¹Goethe University Frankfurt, University Medicine, Institute of Medical Informatics (IMI), Frankfurt am Main, Germany
²Goethe University Frankfurt, University Medicine, University Cancer Center, Frankfurt am Main, Germany
³Goethe University Frankfurt, University Hospital, Data Integration Center (DIC), Frankfurt am Main, Germany
⁴Goethe University Frankfurt, Faculty of Medicine, Institute for Digital Medicine and Clinical Data Sciences, Frankfurt am Main, Germany

Text

Introduction: As part of the DIGital Institute for Cancer Outcomes REsearch (DigiCORE) network, the Institute of Medical Informatics, the University Cancer Center (UCT), and the Institute for Digital Medicine and Clinical Data Sciences aim to provide the Minimal Essential Description of Cancer (MEDOC) [1] for future studies using the Observational Medical Outcomes Partnership Common Data Model (OMOP CDM). Due to the heterogeneity of data and differing advantages of various data sources, i.e., the hospital information system (HIS) and the tumor documentation system, two major challenges arise: (1) identifying and processing local data for MEDOC, and (2) transferring data from MEDOC to OMOP [2].

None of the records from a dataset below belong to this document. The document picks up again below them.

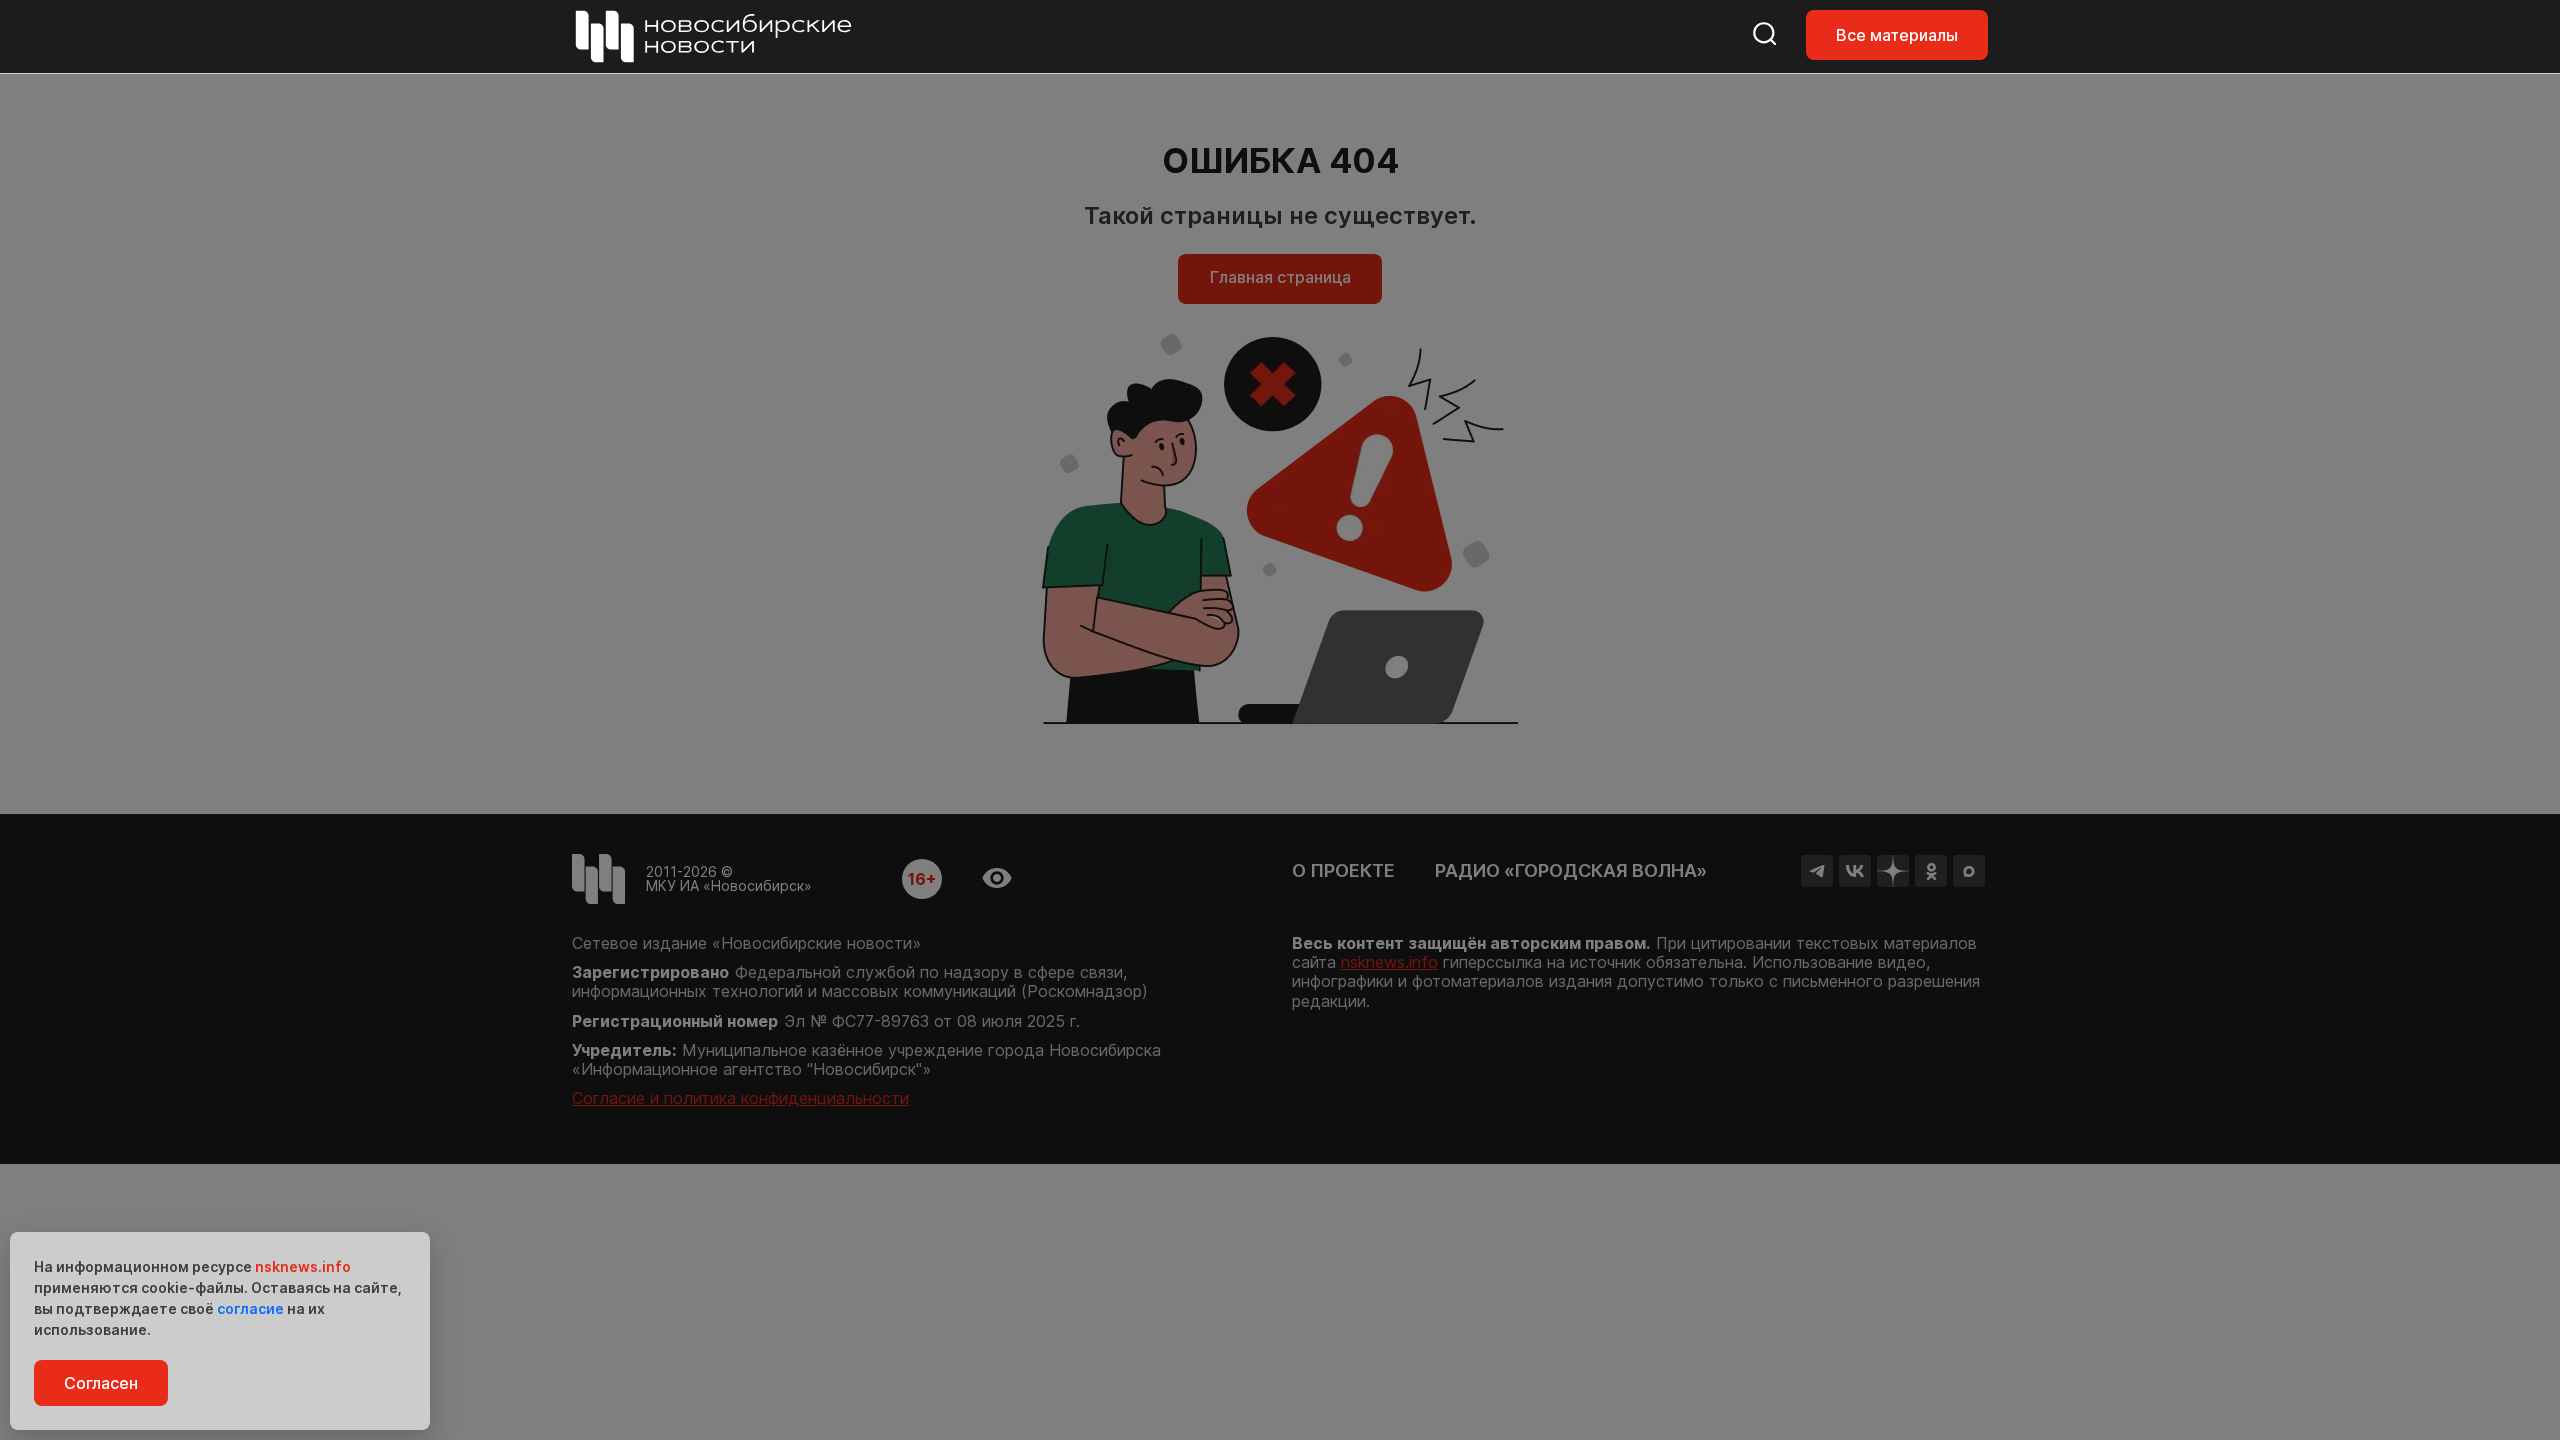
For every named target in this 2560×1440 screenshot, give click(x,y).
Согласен (101, 1383)
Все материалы (1897, 35)
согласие (250, 1308)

Methods: Tumor documentation data from the UCT, along with additional HIS data from the Data Integration Center, were examined to create a data dictionary including essential information on data structure, source systems, and item interpretation [3]. An Implementation Guide for transforming MEDOC to the OMOP CDM was developed in collaboration with European partners to streamline data provision.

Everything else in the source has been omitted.